In products, we expect broadly flat refining margins relative to 2024 and stronger underlying performance, underpinned by the absence of the plant-wide power outage at Whiting refinery and improvement plans across the portfolio. We expect similar levels of refinery turnaround activity to 2024, which was lower than 2023, with phasing in 2025 heavily weighted towards the first half and the highest impact in the second quarter. I won't go through the full year guidance line by line. It's on this slide and in our stock exchange announcement published this morning. Lastly, we are today retiring our 2025 EBITDA target. For completeness, let me reflect on how we hold this. As we've previously mentioned, the basket of prices in 2023 was in aggregate equivalent to our planned prices at the time we set our 2025 EBITDA target.

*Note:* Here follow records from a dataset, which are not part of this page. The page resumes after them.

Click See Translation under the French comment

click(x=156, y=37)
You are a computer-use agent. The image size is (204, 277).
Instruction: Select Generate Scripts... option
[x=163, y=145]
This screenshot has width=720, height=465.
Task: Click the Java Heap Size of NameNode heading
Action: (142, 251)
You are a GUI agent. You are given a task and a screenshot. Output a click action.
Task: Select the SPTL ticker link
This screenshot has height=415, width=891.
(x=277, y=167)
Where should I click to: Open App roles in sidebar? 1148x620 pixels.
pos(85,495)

2024 reported EBITDA was $38 billion, and adjusting that to 2023 prices, it would be around $42 billion. When considering the underlying growth in our businesses, the absence of the plant-wide power outage at Whiting refinery and the full year impact of recent acquisitions and disposals, we would expect 2025 EBITDA to be slightly below the bottom end of the previously guided target of $46-$49 billion. Looking ahead and consistent with our focus on growing cash line returns, we will be updating our metrics, our targets, and financial frame at our capital markets update on the 26th of February. Now, let me hand back to Murray.

Murray Auchincloss
CEO, bp

Thanks, Kate. I'll close by looking ahead to our capital markets update on the 26th of February. Since setting out our strategy five years ago, a lot has changed in the global economy, across the energy sector, and within bp.

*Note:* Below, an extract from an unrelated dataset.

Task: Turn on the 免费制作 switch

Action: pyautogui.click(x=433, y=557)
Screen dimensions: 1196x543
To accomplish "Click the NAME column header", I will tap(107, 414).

We have come through a period of active transformation. We have learned, and we have been actively engaging with and listening to you, our shareholders. We are also a far more focused business than 12 months ago, having delivered significant changes across bp in 2024. Our oil and gas business is well positioned and performing strongly, and we have been taking action to reshape our portfolio and grow free cash flow, including sanctioning new projects such as Kaskida and through new access in India and Iraq. We are focused on improving performance in refining, have stopped projects that won't compete for capital, and are restructuring our low carbon business to grow, but in a more capital-light way. Our capital markets event will be a comprehensive update that builds on this. It will be a fundamental reset of our strategy.

It will demonstrate our focus on actions to drive performance, and it will enable us to grow cash flow and returns and shareholder value. It will be a new direction for bp and not business as usual. I'm excited about it and look forward to updating the market and seeing many of you then.